Maenads are the primary symbol of the city of Tetovo depicted prominently of the city's coat of arms. The inclusion of maenad imagery dates to 1932, when a small 6th-century BC statuette of a maenad was found within the city. The "Tetovo Maenad" was also featured on the reverse side of the Macedonian 5000 denars banknote issued in 1996.[17]
In Fables & Reflections, the seventh volume of Neil Gaiman's comic series The Sandman, the maenads feature in the story Orpheus, in which they gruesomely murder the titular character after he refuses to cavort with them (echoing the events of the actual Greek myth of Orpheus).
In the horror novel Dominion by Bentley Little, maenads are eventually revealed as the main antagonists for the first half of the story, during which they tear their victims to shreds and conspire to reawaken Dionysus.
Charlaine Harris' The Southern Vampire Mysteries series of novels and its television adaptation, the HBO series True Blood (2nd season, aired in summer 2009), feature maenads in the characters of Callisto and her television representation, Maryann, respectively.
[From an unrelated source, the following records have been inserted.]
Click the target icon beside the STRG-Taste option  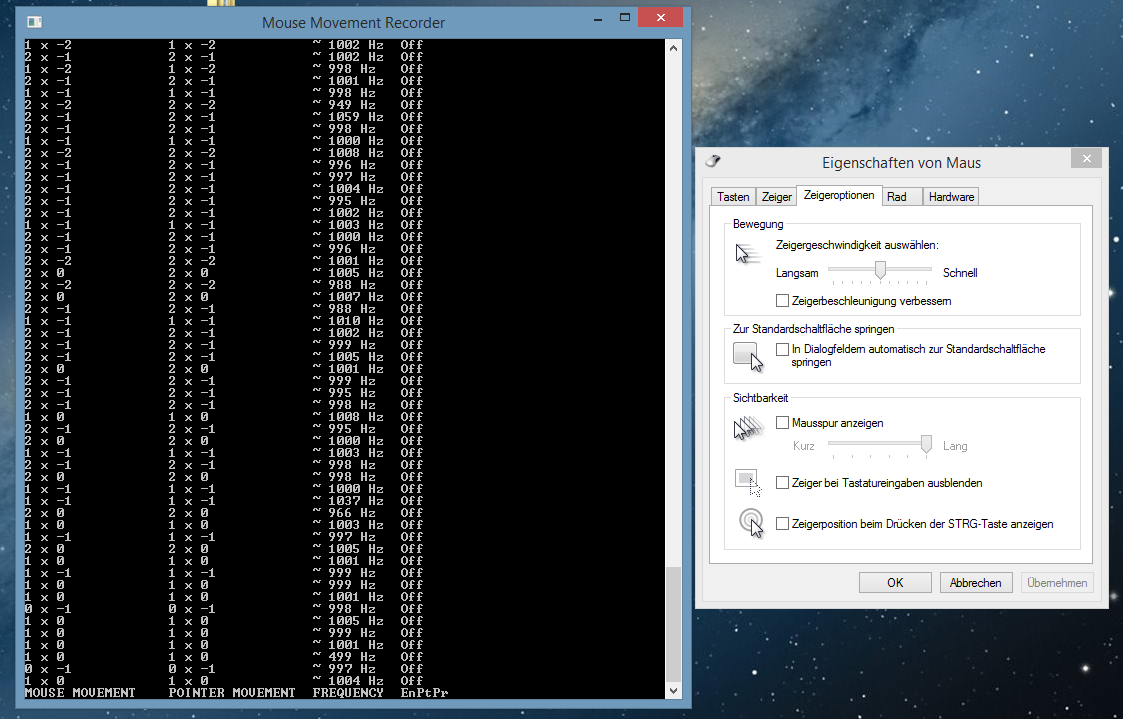pos(749,523)
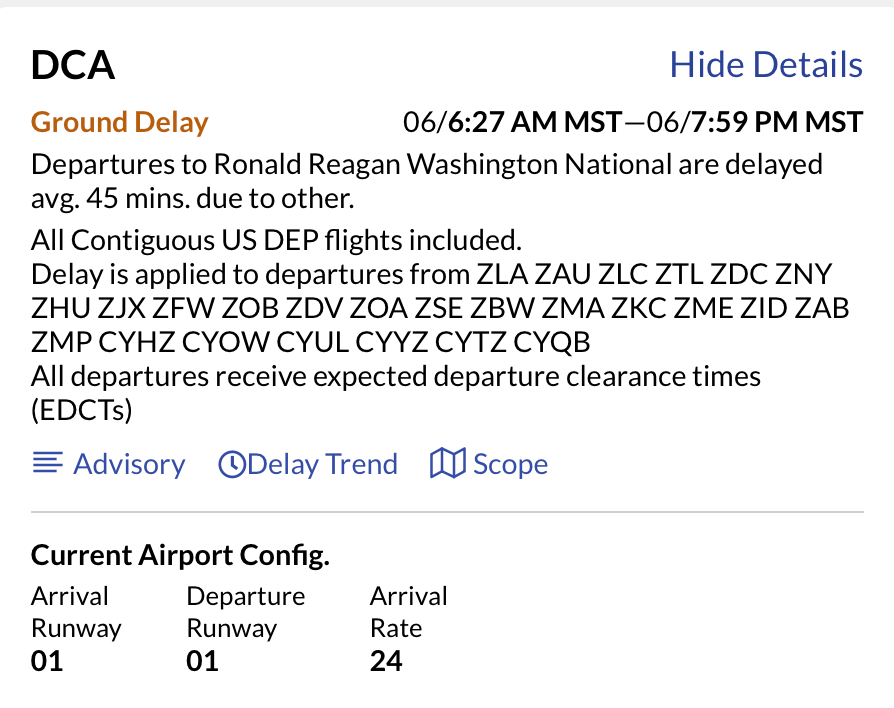Click the Current Airport Config. heading
This screenshot has height=708, width=894.
pyautogui.click(x=180, y=556)
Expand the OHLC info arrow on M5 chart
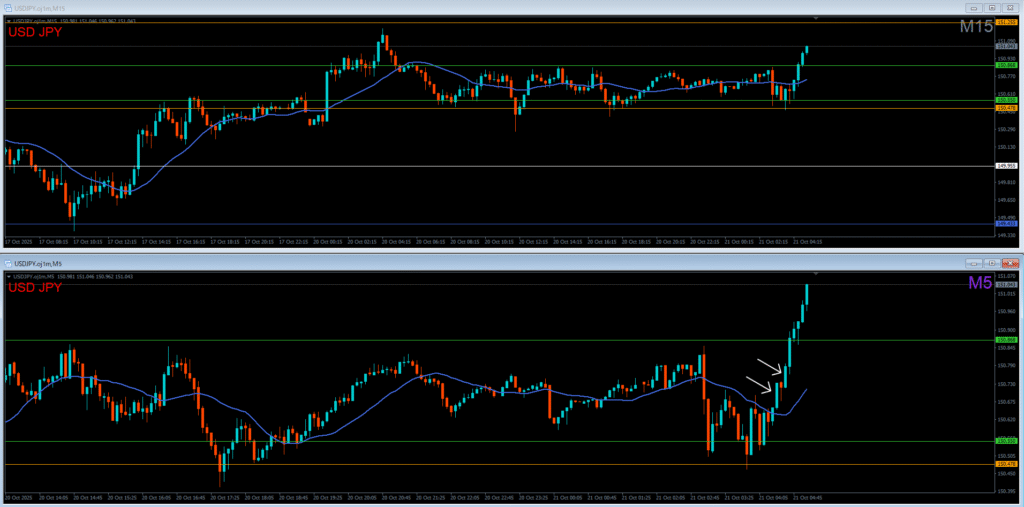Viewport: 1024px width, 507px height. (9, 276)
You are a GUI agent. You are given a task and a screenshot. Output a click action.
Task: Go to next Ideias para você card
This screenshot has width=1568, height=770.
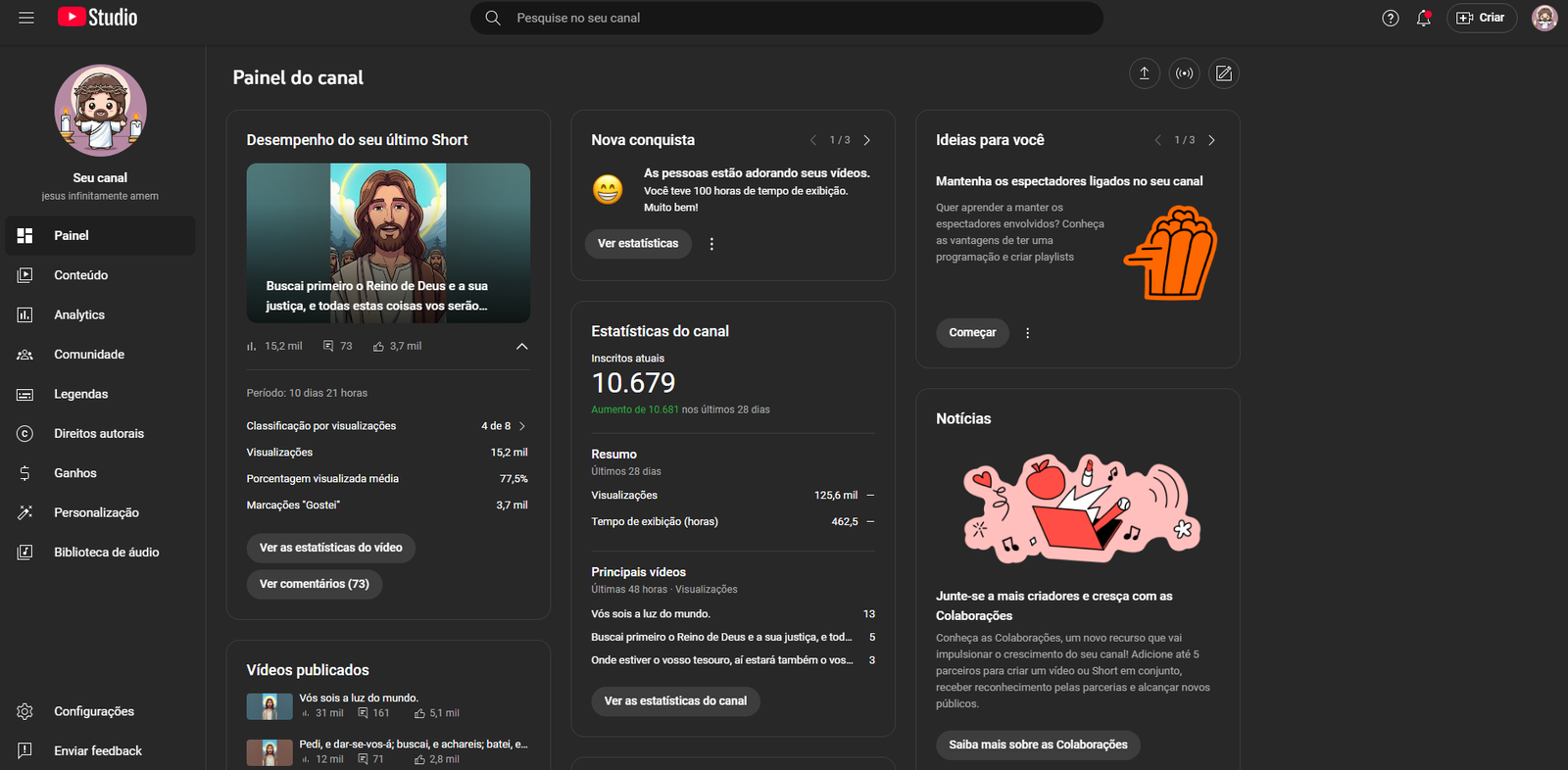(1211, 140)
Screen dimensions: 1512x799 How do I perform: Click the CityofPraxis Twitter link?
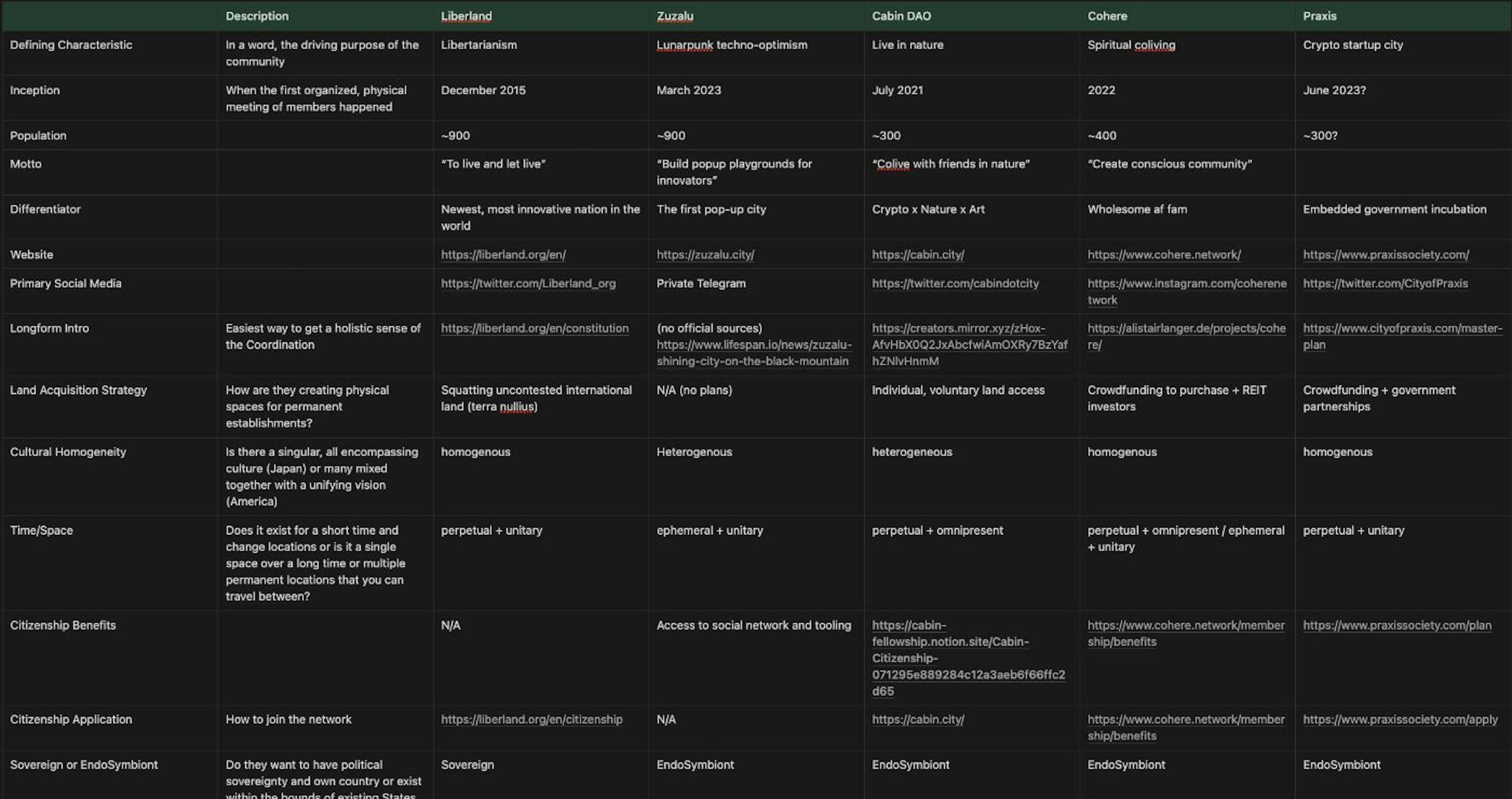coord(1385,283)
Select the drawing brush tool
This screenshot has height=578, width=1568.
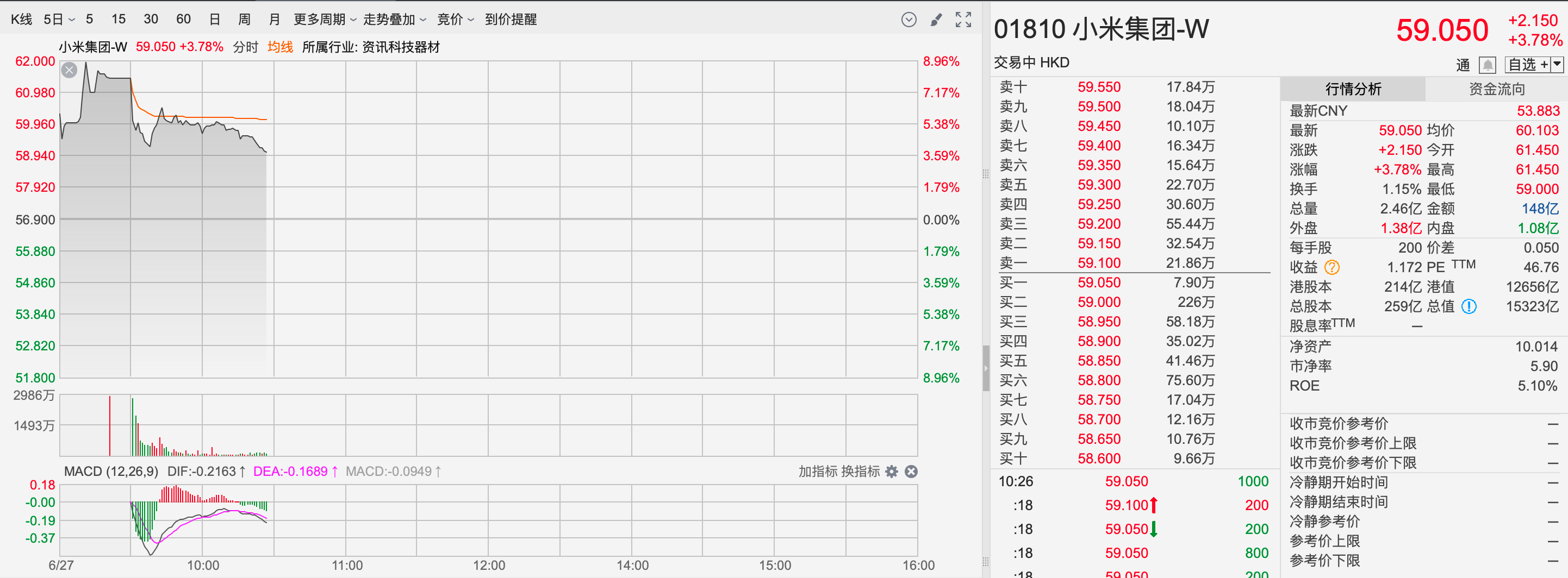[x=936, y=20]
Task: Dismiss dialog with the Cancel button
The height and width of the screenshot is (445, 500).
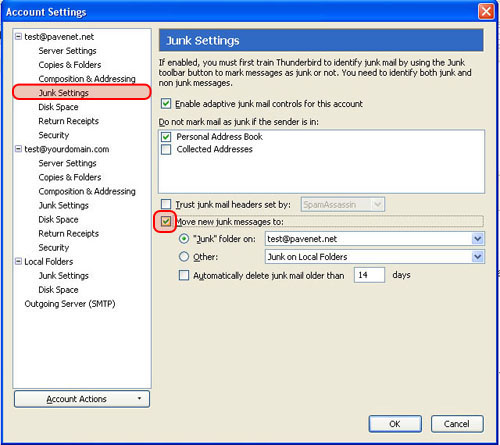Action: (457, 424)
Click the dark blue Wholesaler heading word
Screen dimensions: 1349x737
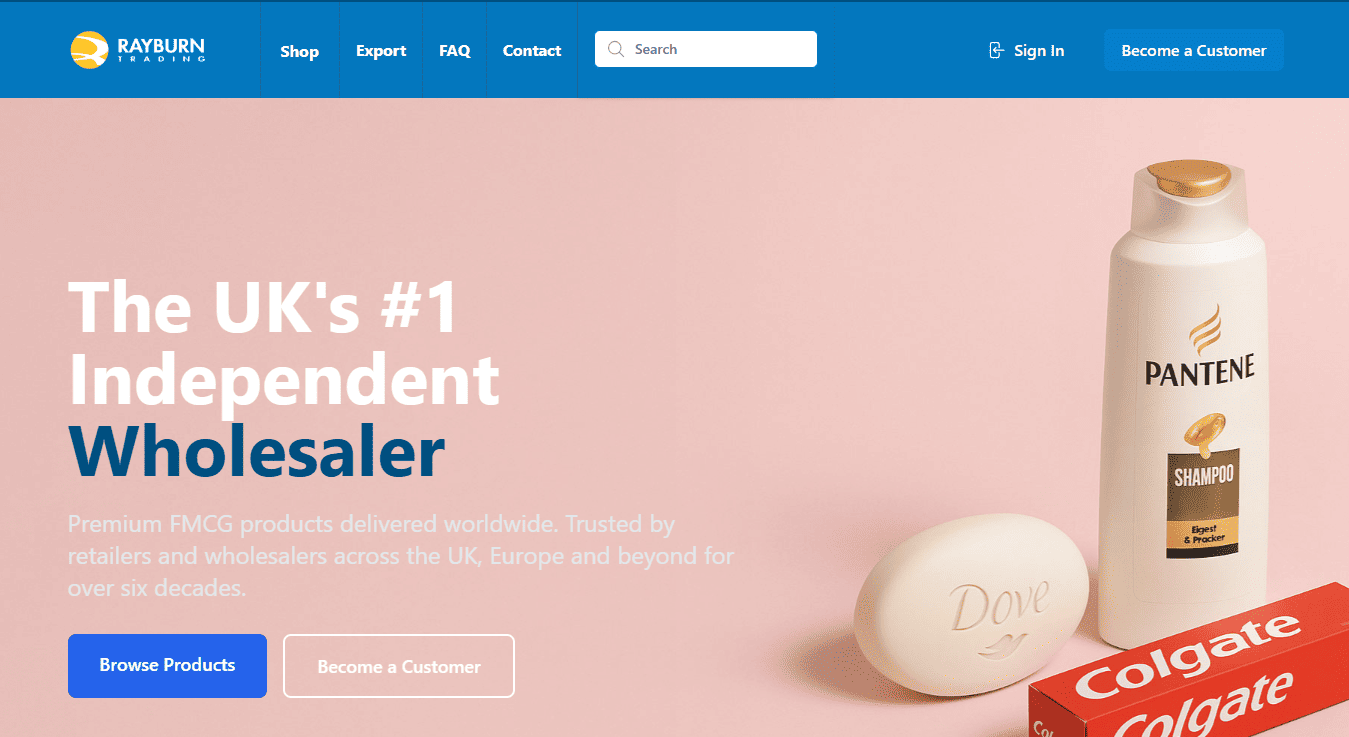click(256, 452)
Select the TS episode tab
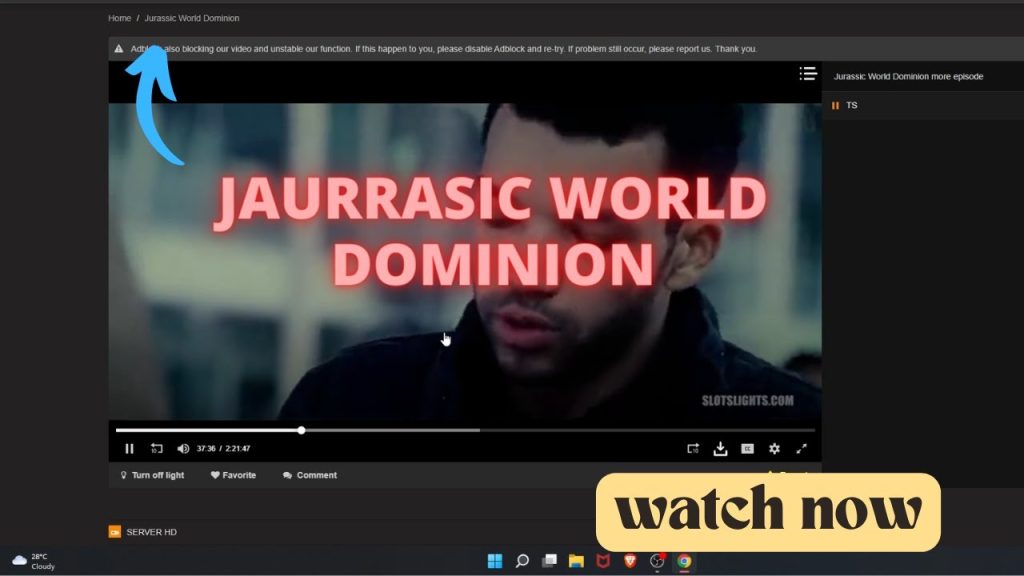 pyautogui.click(x=850, y=105)
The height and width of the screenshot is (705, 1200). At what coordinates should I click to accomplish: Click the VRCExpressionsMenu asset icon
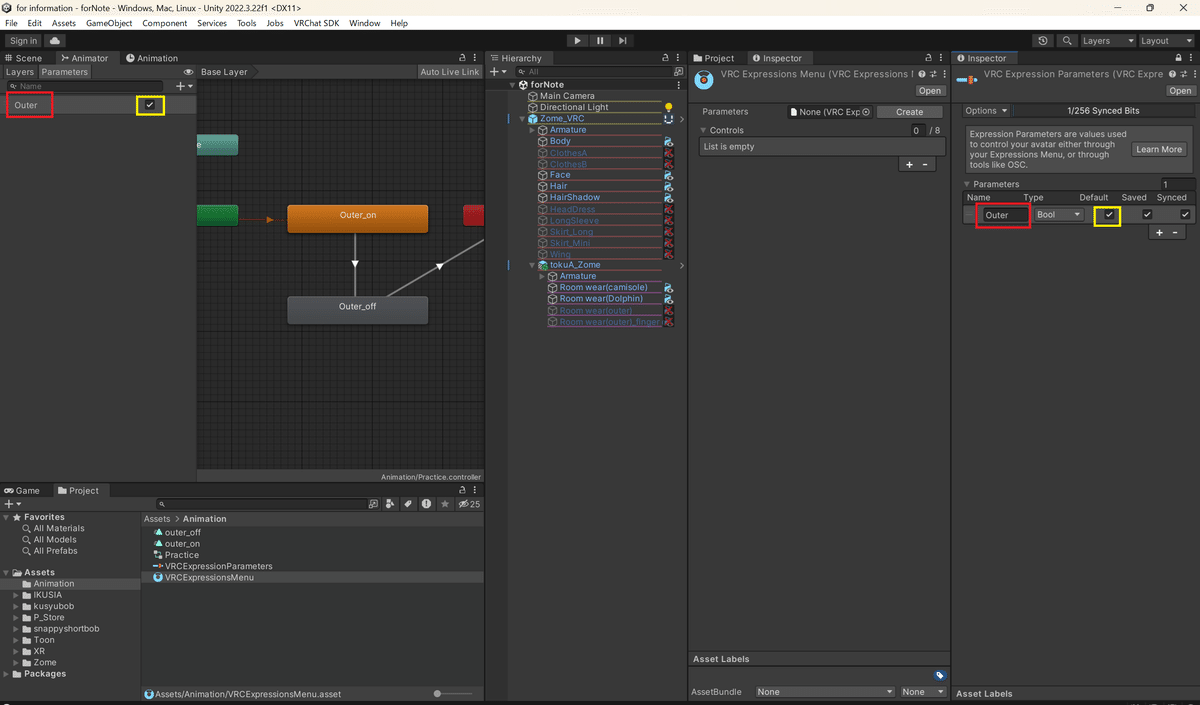click(158, 577)
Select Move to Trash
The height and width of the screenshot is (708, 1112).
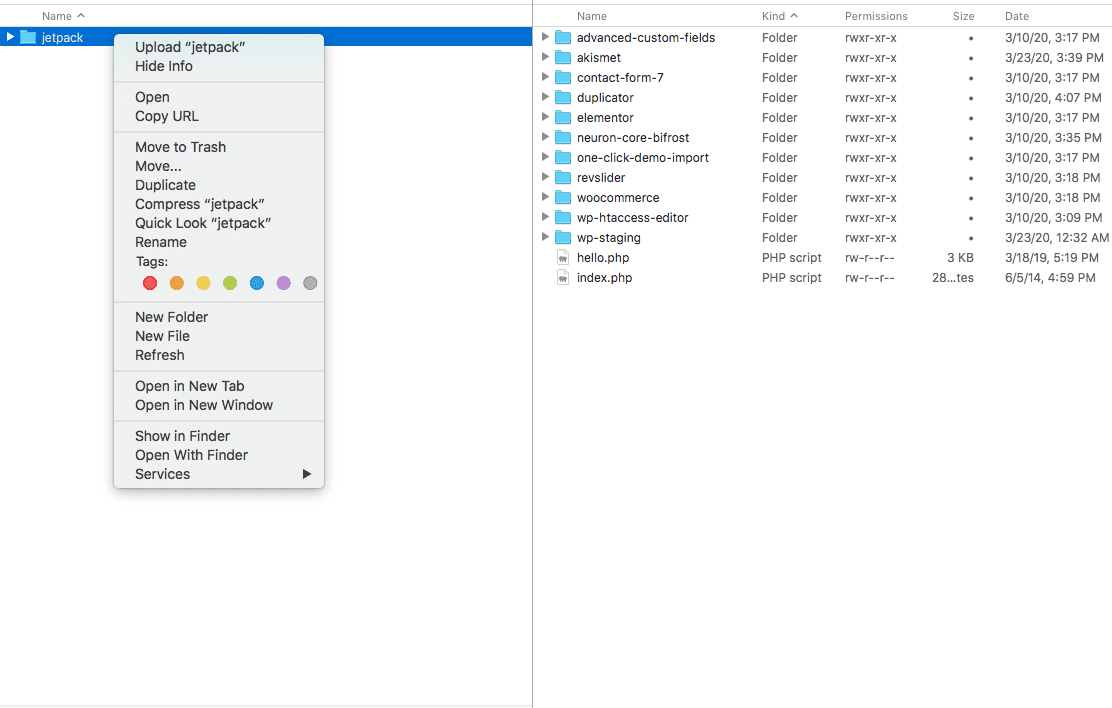(x=179, y=147)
In the show, Maryann wishes to sacrifice Sam Merlotte in hopes of summoning her god, Dionysus.[18] In the TV series, Maryann is portrayed by Michelle Forbes.
In the Buffy the Vampire Slayer novel Go Ask Malice: A Slayer's Diary, maenads are depicted as corrupted human beings in service of the ancient and powerful Greek vampire Kakistos, whose name means in Greek "the worst", the natural superlative of kakos meaning "bad".[19]
The Maenads appear in Rick Riordan's The Demigod Diaries, where they are the principal enemies in the story "Leo Valdez and the Quest for Buford." While looking for the automaton table, Buford, Leo, Jason, and Piper run into the Maenads, who are searching for Dionysus. They chase Leo and Piper into Bunker 9, and are subsequently tricked into being captured in a golden net.
They also make an appearance in the second episode of Atlantis "A Girl By Any Other Name".
The Japanese cosmetics company Nippon Menard Cosmetic Co. is named after them.